A simple library for t-SNE animation and a zoom-in feature to apply t-SNE in that region

Primary LanguagePython

t-SNE Interactive

This program allows the users to perform the t-Distributed Stochastic Neighbour Embedding algorithm. It allows for the creation of animation showcasing the progress of the application and also allows users to zoom-in to a region of graph produced in order to perform t-SNE on the zoomed-in region (the utility of this is described in the following section).

Introduction

t-SNE is based on the following publication by Laurens van der Maaten et al.
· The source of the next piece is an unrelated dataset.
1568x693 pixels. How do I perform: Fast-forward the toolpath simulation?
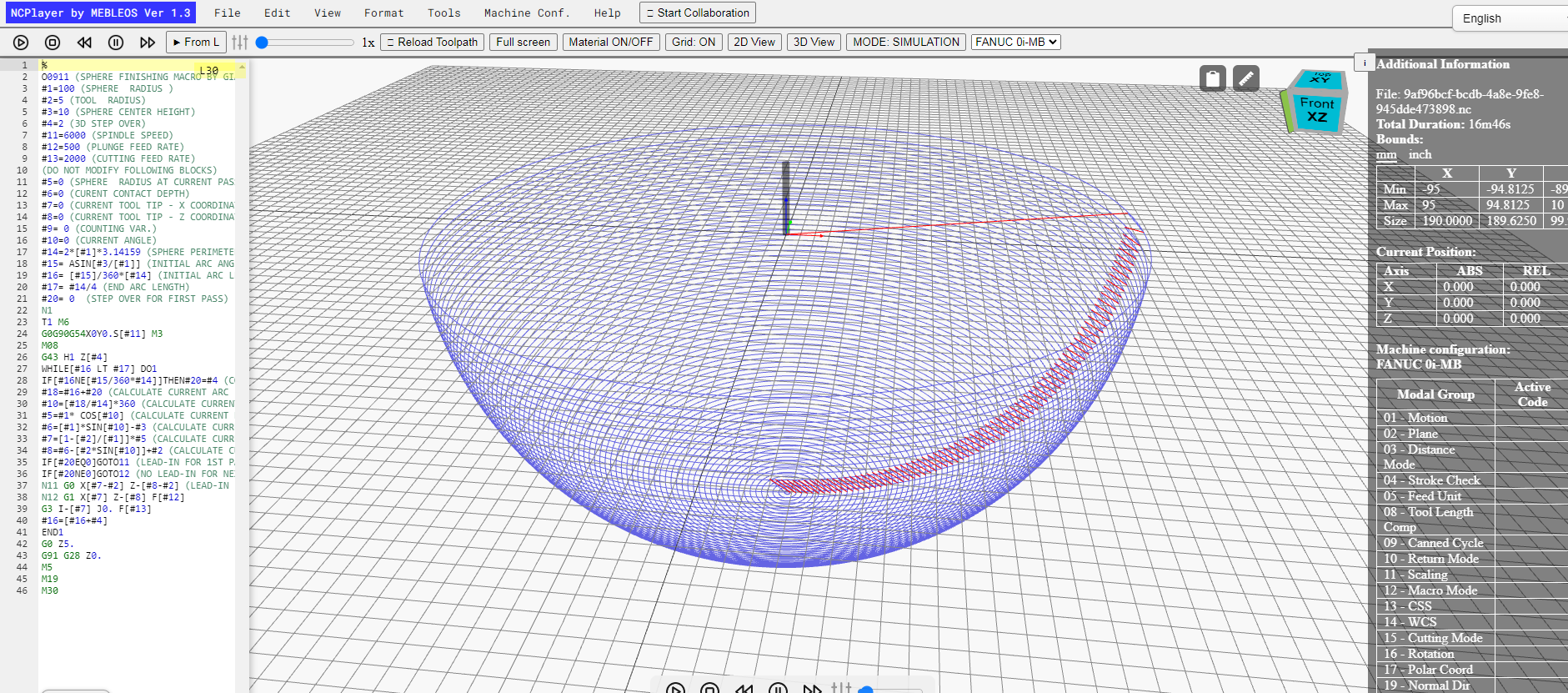(148, 43)
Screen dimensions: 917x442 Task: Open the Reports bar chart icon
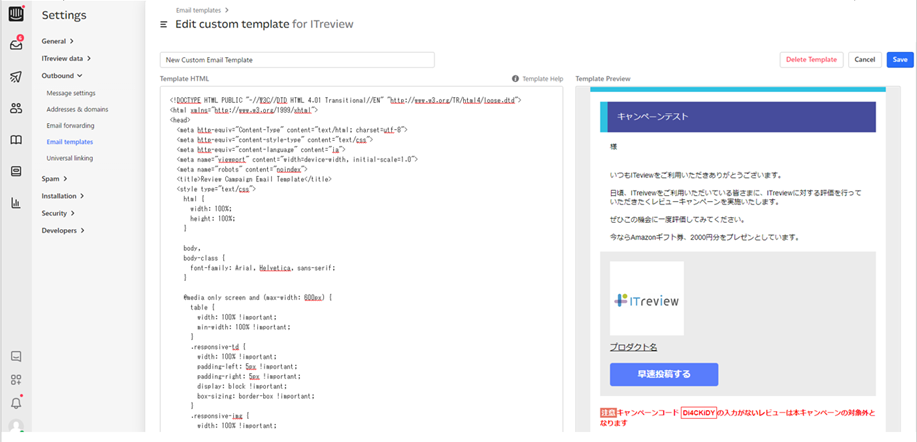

Visualizing Data using t-SNE

Animation

This library allows you to create animations as t-SNE is going through its iterations using the animate() method of the Tsne object. This is an example of what it looks like running on the MNIST dataset.

a relative link

Zooming-in

t-SNE is a stochastic method which means that if we are performing dimensionality reduction on a large number of points into a 2-D region, there might be scenarios wherein points look close by virtue of being far away from other points. But it might so happen that these points are far away n-dimensional space and t-SNE might be able to display this distance between the points by applying the algorithm on just these points without having a lot of other noise that pushes these points together during dimensionality reduction.

The difficulty in doing this is that when we use a library like sklearn it is easy to n-dimenional points to 2-dimensions and plot the 2-D points on a graph. But when we want to apply t-SNE to a subsection of the graph an inverse function that maps from the points in 2-dimensions to n-dimensions is not readily available. This program allows you to do this by simply zooming into a region of the graph that you want to re-perform t-SNE on and selecting the desired perplexity of the t-SNE being applied.

Usage

Firstly, it is recommended that you install all the dependencies of this project in a virtual environment using requirements.txt.

python3 app.py --input <input-csv-file>

The input file here denotes the original CSV file where t-SNE is to be applied. Note that data_generator.py has the appropriate methods to deal with data preprocessing.